Brano proposto:
────────────────

Utilizzò senza scrupoli, come tutti i suoi colleghi, gli strumenti e le facilitazioni inquisitorie che gli erano stati forniti dalla legislazione speciale varata in quegli anni. Un diciannovenne romano arrestato nei primi anni 80 per banda armata dopo aver già trascorso alcuni mesi di isolamento si vide contestare la richiesta fatta ai propri familiari di una copia del libro di Lenin, Stato e rivoluzione. «Non vuoi proprio cambiare, ti ostini ancora con certe idee!» – gli disse Imposimato infliggendogli altri mesi di isolamento.
All’epoca i giudici istruttori prendevano posto alla destra di Dio, avevano un potere inquisitorio enorme che non conosceva bilanciamenti. Per evitare le scarcerazioni per scadenza dei termini di detenzione cautelare nell’inchiesta Moro ter non ebbe scrupoli ad incriminare nuovamente decine di imputati, si arrivò così al maxi processo per «insurrezione armata contro i poteri dello Stato», istruito contro oltre 600 militanti delle Brigate rosse, che si concluse con un’assoluzione generale. Lo Stato si rese conto che alla fine una condanna sarebbe valsa come un riconoscimento della politicità assoluta di quei nemici che tentava di criminalizzare in ogni modo. Imposimato distolse lo sguardo anche davanti alla denuncia delle torture subite da Enrico Triaca, il tipografo delle Br arrestato una settimana dopo il ritrovamento del corpo dello statista democristiano in via Caetani e sottoposto al waterboarding da una squadra speciale del ministero dell’Interno comandata dal funzionario dell’Ucigos Nicola Ciocia.
Era anche capace di battute fulminanti come quando un imputato per banda armata che aveva scelto di rispondere spiegando le proprie ragioni impiegò l’espressione «critica pratica». Davanti allo sguardo inter- rogativo del segretario che trascriveva l’interrogatorio, Imposimato replicò col suo accento campano: «Accidere. Quando questi dicono critica pratica vogliono dire “accidere”», sottolinenado la frase con il segno della croce.

────────────────

Dati forniti:
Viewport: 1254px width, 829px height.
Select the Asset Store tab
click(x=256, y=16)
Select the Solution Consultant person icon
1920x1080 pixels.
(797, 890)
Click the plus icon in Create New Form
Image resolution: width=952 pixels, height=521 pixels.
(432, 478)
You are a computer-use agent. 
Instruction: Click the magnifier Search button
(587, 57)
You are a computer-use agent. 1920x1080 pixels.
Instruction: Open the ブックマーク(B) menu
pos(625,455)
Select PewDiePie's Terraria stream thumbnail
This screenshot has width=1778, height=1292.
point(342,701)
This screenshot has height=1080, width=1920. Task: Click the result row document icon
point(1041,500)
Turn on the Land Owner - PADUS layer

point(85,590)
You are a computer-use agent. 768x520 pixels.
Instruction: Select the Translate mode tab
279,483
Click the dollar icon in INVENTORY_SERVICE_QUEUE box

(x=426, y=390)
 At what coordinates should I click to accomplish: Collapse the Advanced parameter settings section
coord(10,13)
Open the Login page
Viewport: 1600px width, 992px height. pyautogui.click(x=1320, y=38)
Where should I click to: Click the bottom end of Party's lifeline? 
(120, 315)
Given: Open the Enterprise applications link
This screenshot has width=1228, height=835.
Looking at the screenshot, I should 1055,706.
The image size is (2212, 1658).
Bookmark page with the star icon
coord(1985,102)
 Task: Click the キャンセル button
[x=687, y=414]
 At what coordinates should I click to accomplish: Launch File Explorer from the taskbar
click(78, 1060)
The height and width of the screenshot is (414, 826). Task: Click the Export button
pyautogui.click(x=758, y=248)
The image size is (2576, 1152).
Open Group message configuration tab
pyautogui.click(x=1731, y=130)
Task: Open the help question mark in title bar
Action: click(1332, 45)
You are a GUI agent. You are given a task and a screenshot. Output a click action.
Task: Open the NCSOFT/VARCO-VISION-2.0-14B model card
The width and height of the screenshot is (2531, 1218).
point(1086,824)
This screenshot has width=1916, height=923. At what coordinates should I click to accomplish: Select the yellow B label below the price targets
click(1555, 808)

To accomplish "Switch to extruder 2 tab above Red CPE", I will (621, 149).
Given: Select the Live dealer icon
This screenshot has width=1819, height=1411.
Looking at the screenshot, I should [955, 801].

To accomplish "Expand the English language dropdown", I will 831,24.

────────────────

Consegna: Prosegui il brano su Imposimato partendo dalla sua ultima frase.

Soluzione:
Fu senza dubbio un magistrato integerrimo dell’emergenza, poco amato però dai dietrologi dell’epoca, detestato da Sergio Flamigni perché nel corso delle sue indagini aveva identificato la base dove era stato rinchiuso il presidente del consiglio nazionale della Dc, l’appartamento al piano rialzato di via Montalcini 8, nella zona Portuense di Roma. C’era arrivato per gradi e per logica, come spesso aveva sostenuto difendendo a spada tratta quella scoperta che tanto faceva e fa ancora infuriare i complottisti. Forse fu sulla scia di quelle polemiche e ancora di più dopo lo choc causato dall’uccisione nell’ottobre del 1983 del fratello sindacalista, ritorsione di alcuni clan camorristici, che Imposimato cambiò gradualmente atteggiamento. Appartiene proprio a questa nuova stagione un articolo apparso nel 1988 su una rivista della Dc nel quale l’allora giudice istruttore censurava chi «con assoluta mancanza di obiettività, frutto di ignoranza dei fatti [...] conclude che del sequestro Moro, dei suoi autori e mandanti, della sua dinamica, delle complicità e delle conseguenze politiche non si sa nulla, contribuendo a creare in questo modo nell’opinione pubblica un senso di sgomento, di frustrazione e di sospetti indiscriminato». In polemica con gli approcci complottisti, Imposimato individuava in ben altre ragioni i fattori che avrebbero facilitato il successo della lotta armata, come «il ritardo culturale dello Stato rispetto al fenomeno [...] la profonda ignoranza di fatti e personaggi che da anni erano sulla scena del terrorismo», per concludere che l’ipotesi di «un “grande vecchio” che abbia ordito e attuato la strategia della tensione e lo stesso sequestro dell’on. Aldo Moro significa proporre una verità di “comodo” che non tiene conto della complessità della situazione del terrorismo di questi anni».
Una posizione molto netta che lo portò nel decennio 90, una volta eletto parlamentare indipendente nelle fila del Pci, ad appoggiare anche l’ipotesi di un’amnistia per i reati politici degli anni 70. Nello stesso periodo ebbe anche degli incarichi all’Onu come consulente per la lotta al terrorismo e al narcotraffico. Qui conobbe Louis Joinet, il magistrato francese consulente dell’Eliseo che negli anni 80 aveva architettato la dottrina Mitterrand e che Imposimato voleva accusare di favoreggiamento della lotta armata quando era giudice istruttore.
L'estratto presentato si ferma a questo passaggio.